Se l’area Porto di Catanzaro Marina è ormai consacrata alla kermesse del Magna Graecia Film Festival MGFF, con un pubblico eterogeneo forse più interessato ai personaggi che ai film, è al centro storico, nel suggestivo chiostro del Complesso Monumentale del San Giovanni, che si misura l’effettivo impatto del Festival sugli appassionati del grande schermo. E domenica sera la risposta del pubblico, in occasione della proiezione dei documentari, è stata piena ed entusiasta.

Primo protagonista della serata un giovane e visibilmente emozionato Domenico Lagano intervistato da Domenico Iozzo prima della visione del suo breve saggio per immagini sul fenomeno, sociale prima che edilizio, del “non finito calabrese”.

L’autore di “Oh rovina” per analizzare il tema si è avvalso del contributo dello scrittore Gioacchino criaco, di Francesco Lesce, di Carlo Borgomeo e del fotografo Angelo Maggio (presente in sala) che ha dedicato un’apprezzata ricerca fotografica ultraventennale al non finito, vedendo artististicamente per primo ciò che era sotto gli occhi di tutti.

Il breve documentario era alla sua prima proiezione, ma per chi lo avesse perso, oltre ad essere già disponibile sul web, segnaliamo che sarà presentato prossimamente in altre occasioni, la prima delle quali a Soverato, il 9 Agosto, presso lo spazio Ex Comac.

Spazio poi al documentario candidato per la sezione Opere prime e seconde internazionali del MGFF 2023: “Waorani - Guardians of the Amazon” di Luisana Carcelén.

Dedicato a una tribù indigena che vive in Ecuador nella foresta dell’Amazzonia, il documentario ripercorre gli ultimi decenni di questo popolo, dai primi contatti con gli evangelizzatori, alle guerre interne, ai tentativi dell’industria petrolifera di appropriarsi delle risorse del territorio, fino alla vincita di una causa legale contro il governo. Un’epopea tristemente simile a tutti i popoli nativi che hanno subito saccheggi e “contaminazione culturale forzosa” in nome di interessi economici il cui impatto ambientale si è dimostrato devastante.

Molto interessante lo sguardo femminile che evidenzia il ruolo principale delle donne Waorani capaci di interpretare con coraggio e determinazione lo spirito guerriero, facendogli assumere forme inaspettate: dalla lancia alla rappresentanza legale per difendere con efficacia territorio, diritti e futuro.

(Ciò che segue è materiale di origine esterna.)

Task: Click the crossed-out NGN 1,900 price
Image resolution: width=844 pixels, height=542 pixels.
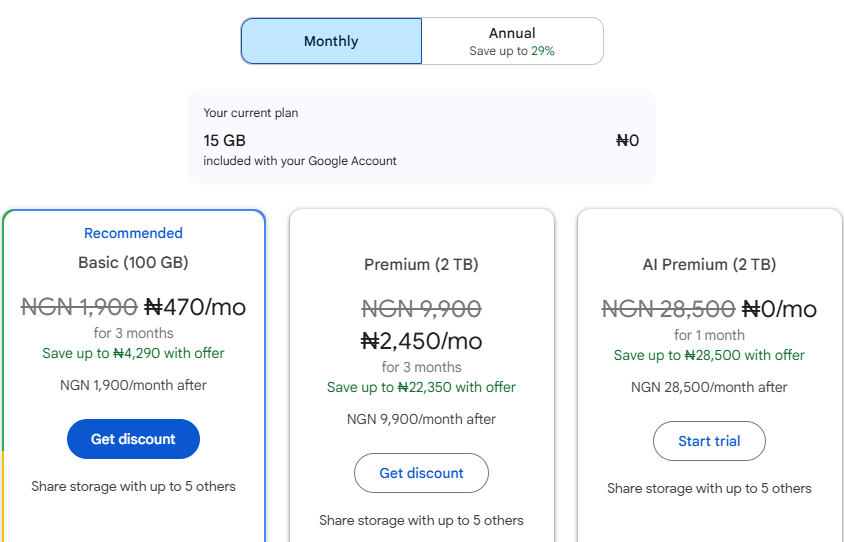Action: pyautogui.click(x=79, y=307)
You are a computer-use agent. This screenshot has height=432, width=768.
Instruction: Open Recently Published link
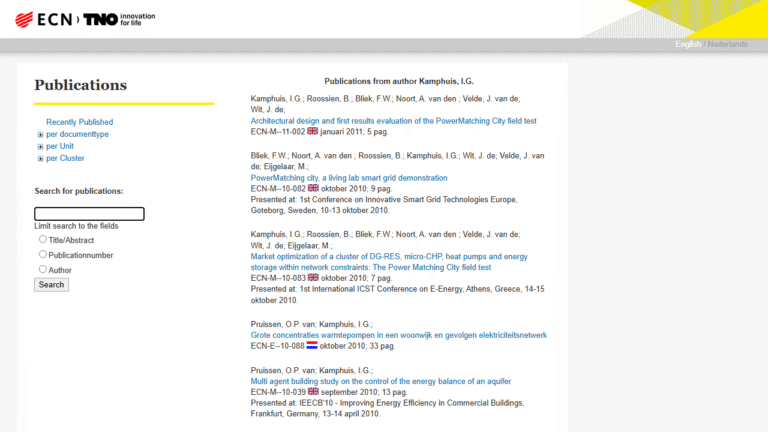pos(79,122)
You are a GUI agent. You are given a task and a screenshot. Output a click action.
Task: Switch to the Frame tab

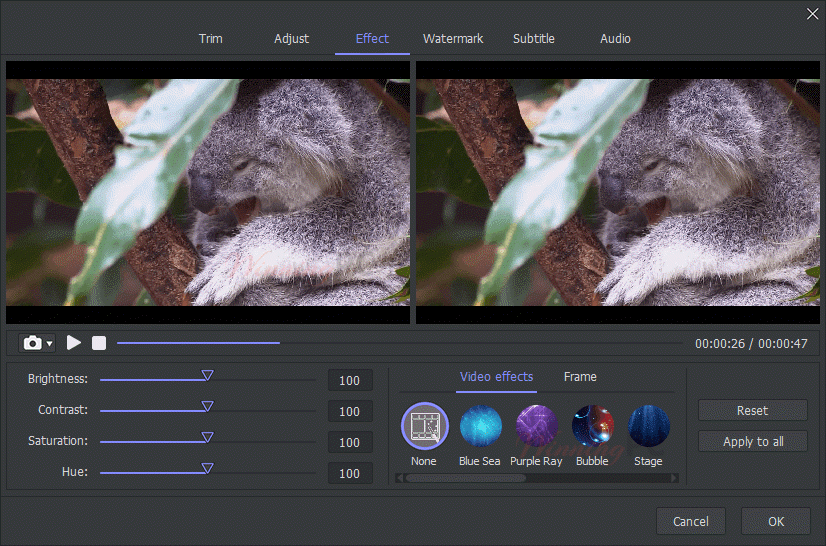pos(580,377)
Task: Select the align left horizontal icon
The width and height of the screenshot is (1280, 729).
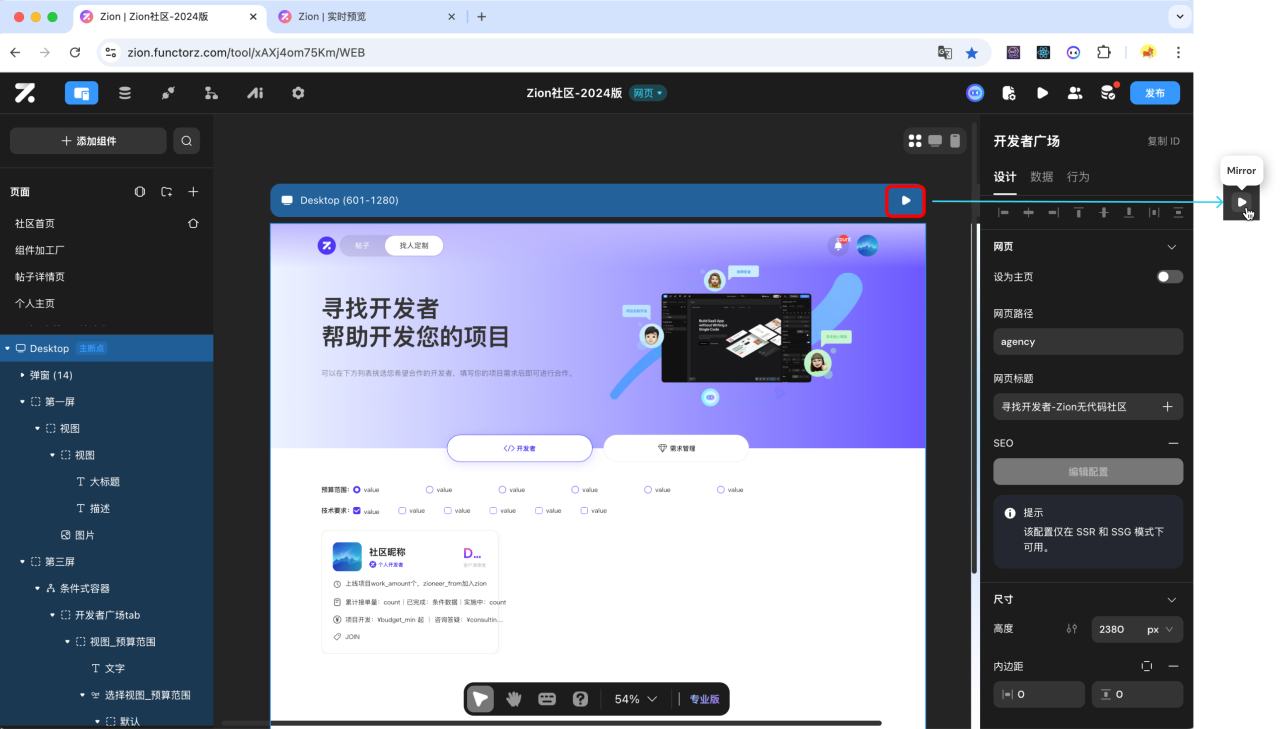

Una bella serata, apprezzata dal pubblico presente, e connotata da un filo sottile che collega le due opere, assolutamente diverse, ma accomunate da tematiche simili: false promesse, illusioni di sviluppo, parodia della modernità, uso della violenza sulle comunità e sui territori, devastazione ambientale, colonizzazione economica e culturale, resilienza e desiderio di rivalsa.